§ Data to use
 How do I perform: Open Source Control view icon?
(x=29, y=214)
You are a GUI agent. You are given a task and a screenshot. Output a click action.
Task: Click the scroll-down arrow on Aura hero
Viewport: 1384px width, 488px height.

§ Problem to solve
Copy the records above line for line, with no changes.

§ The reply
 How do I perform: Open Source Control view icon?
(x=29, y=214)
You are a GUI agent. You are given a task and a screenshot. Output a click action.
Task: Click the scroll-down arrow on Aura hero
Viewport: 1384px width, 488px height.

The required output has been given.